Last night I was watching a TV program ‘Education in India’ in NDTV profit, where a set of educationalists (in my words arm-chair-activists) were talking about the current education system and the discussion turned to giving education in regional languages. Somehow everyone was glorifying the need of English language and telling there is not much need to stress regional languages. When any state government (recently in Karnataka and Maharashtra) tries to ‘impose’ a regional language, people start protesting as if they were born with English language. Frankly speaking I am not able to understand the reason behind simply ‘aping’ the west by embracing English big time.

Speaking from my personal experience, I learned all my education in Tamil till the age of 17 and I was able to understand things much better because it was taught in my ‘mother tongue’. But unfortunately for today’s parents they derive enormous amount of pleasure and they proudly say ‘My son speaks with me only in English and he doesn’t even know how to read or write his mother tongue, because it is of no use’. I am not against learning English language but why should we glorify it? Why we can’t we try to appreciate strengths of our regional languages?

I got my shock of my life when I got chance to interact with Chinese and Japanese folks. They barely speak good English (whomever I have interacted) and I have seen technical papers written by them with lots of grammar mistakes. Apart from that, ranging from MS windows to mobile phone screen, everything is in their language. My simple question is ‘What did they loose by not knowing English?
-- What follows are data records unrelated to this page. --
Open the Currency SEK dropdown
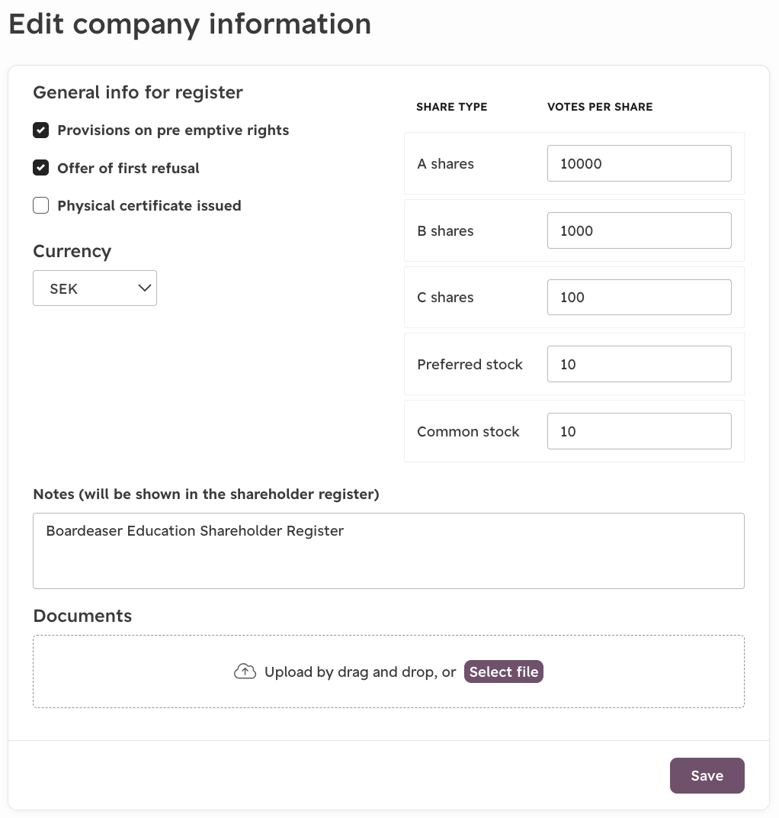click(95, 288)
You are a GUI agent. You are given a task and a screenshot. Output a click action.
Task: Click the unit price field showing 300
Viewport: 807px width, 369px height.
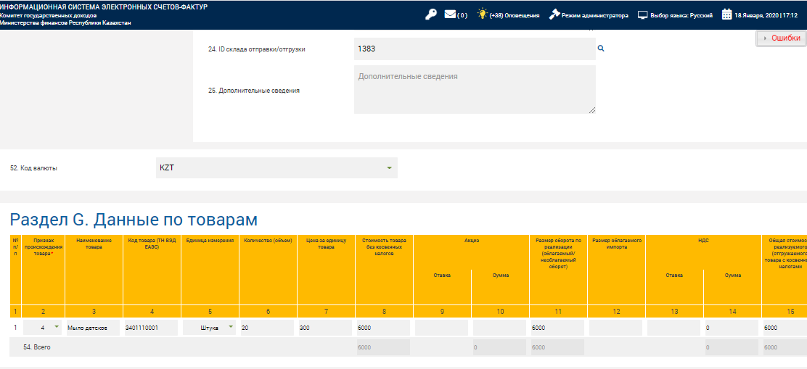tap(325, 328)
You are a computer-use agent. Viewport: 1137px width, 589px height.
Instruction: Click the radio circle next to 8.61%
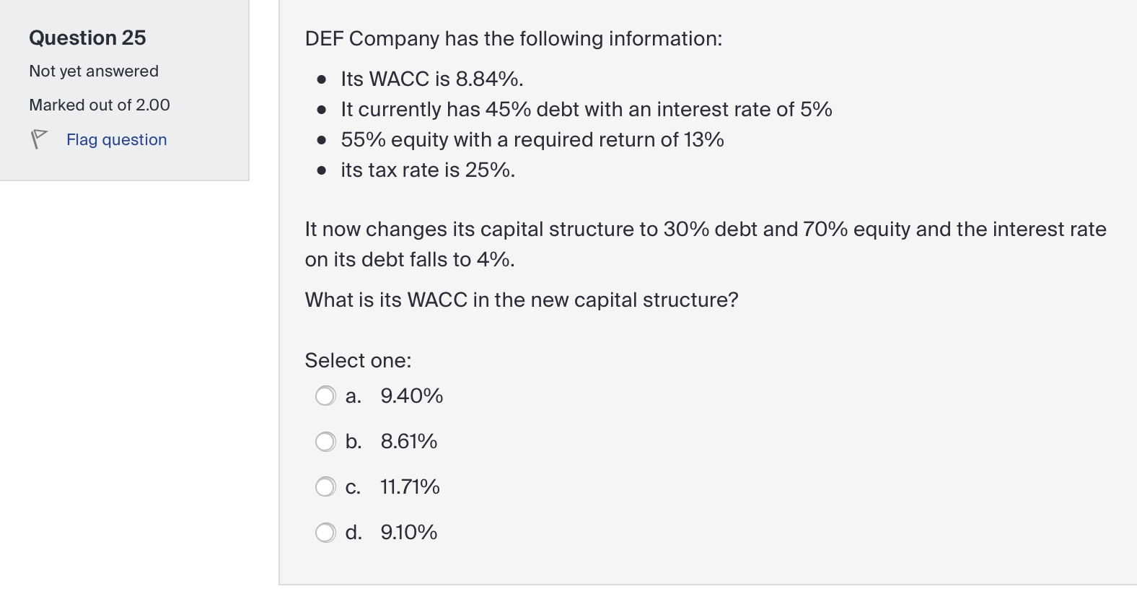click(326, 441)
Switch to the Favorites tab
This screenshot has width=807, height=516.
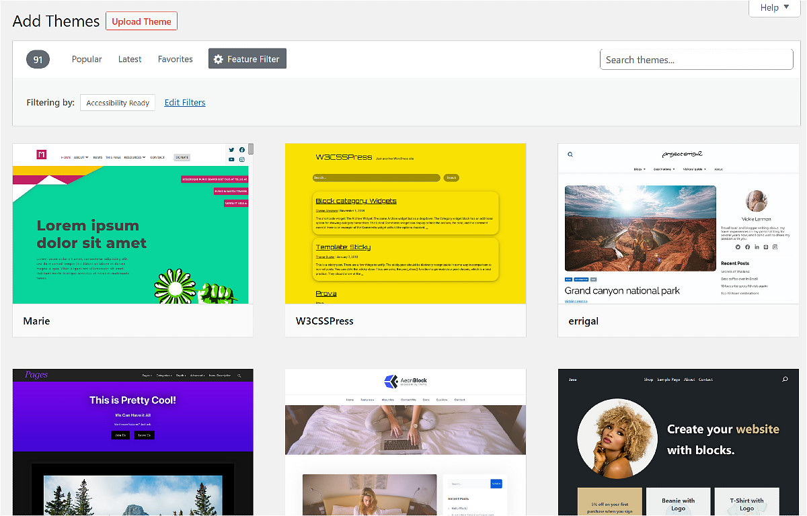[x=175, y=59]
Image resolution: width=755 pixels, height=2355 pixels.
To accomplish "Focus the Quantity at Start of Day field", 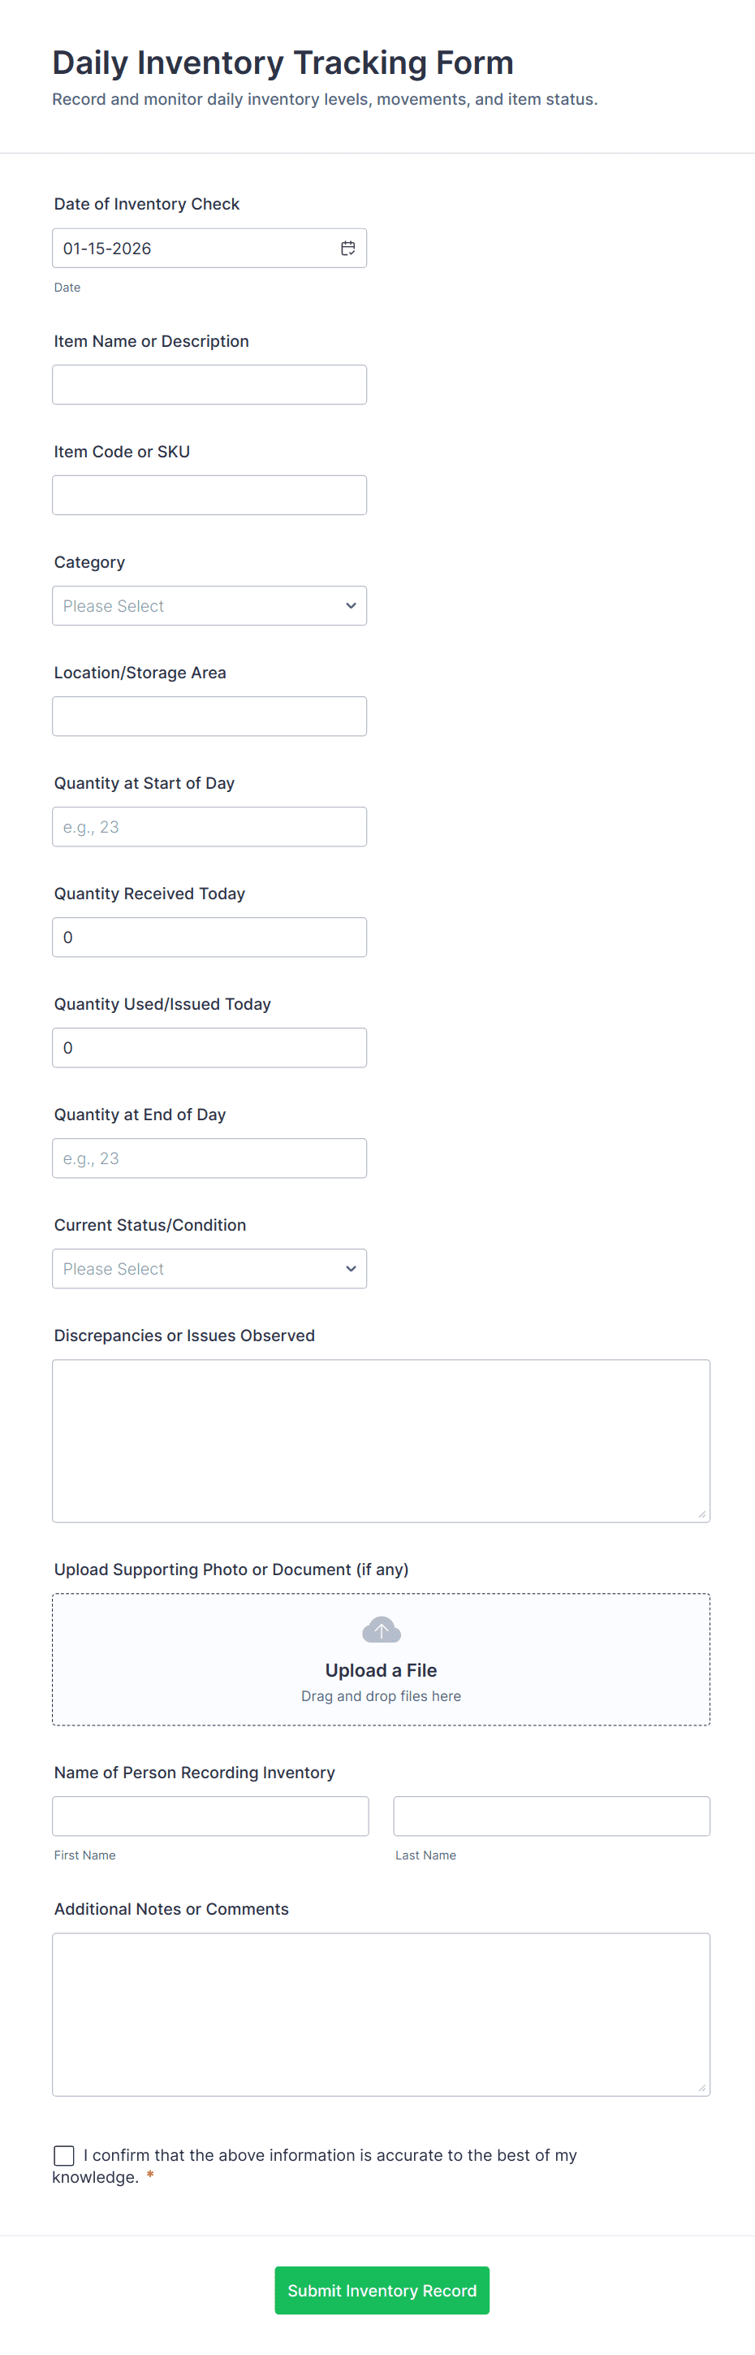I will pos(209,826).
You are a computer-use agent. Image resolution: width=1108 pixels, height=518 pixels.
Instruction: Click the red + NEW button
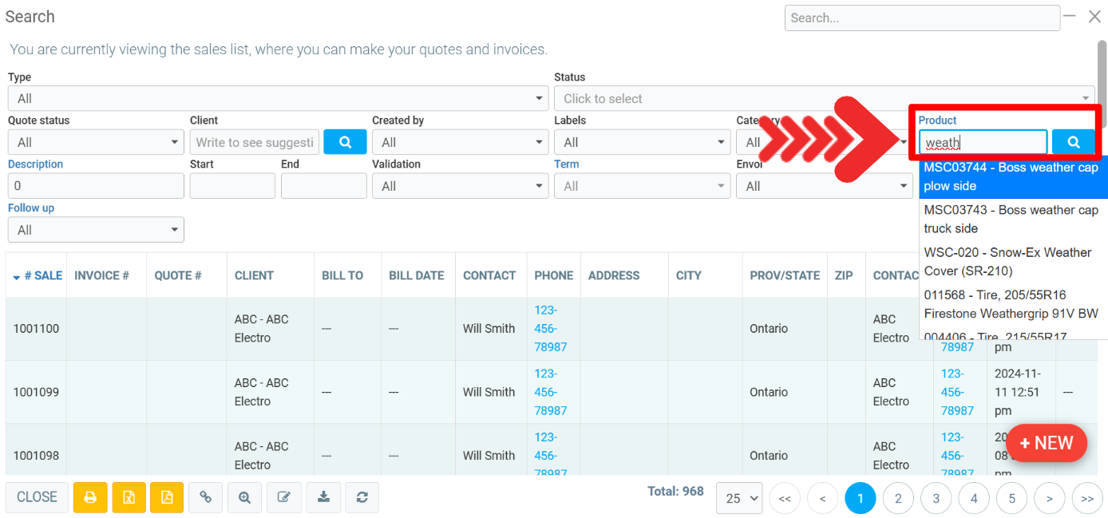1047,443
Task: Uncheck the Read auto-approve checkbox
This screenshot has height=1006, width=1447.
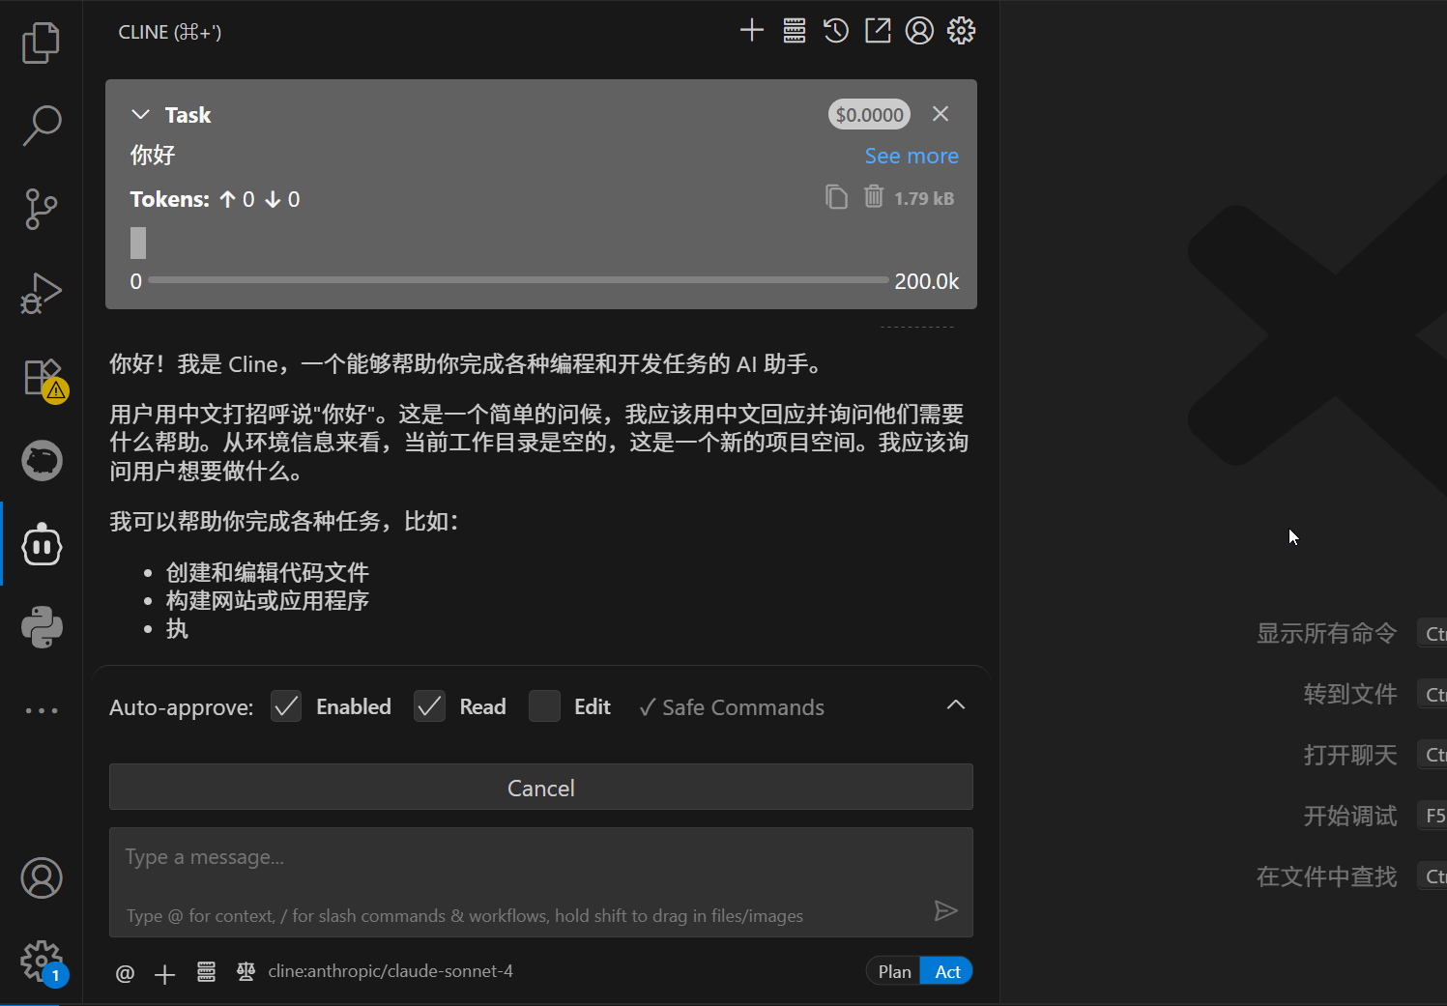Action: pyautogui.click(x=429, y=706)
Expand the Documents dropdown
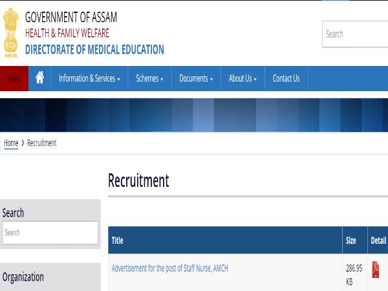Viewport: 388px width, 291px height. point(196,78)
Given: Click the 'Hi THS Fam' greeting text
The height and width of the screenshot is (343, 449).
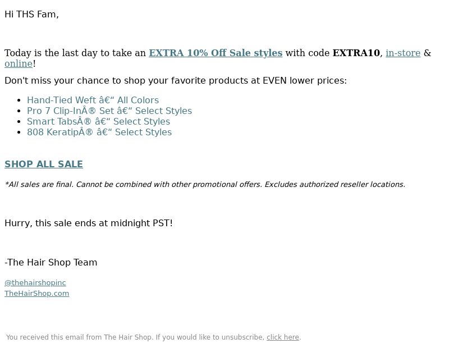Looking at the screenshot, I should [31, 15].
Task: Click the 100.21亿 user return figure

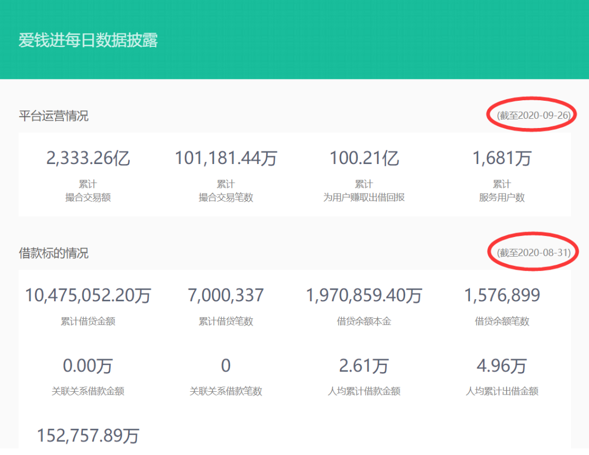Action: 364,158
Didn’t they demonstrate to the world their excellence in automobile and electronic fields?’ . One of my friend was doing his PhD in a French university and he told me that they translate the latest books and journals to French.

As again saying, I am not against learning English. In fact I am writing this blog in English and in my workplace I use English most of the times. Today India is having competitive edge because of its large English speaking population. What I hate is the ‘duality’ of some people by using some strange accents and showing-off their ‘pseudo superiority’ of knowing English language.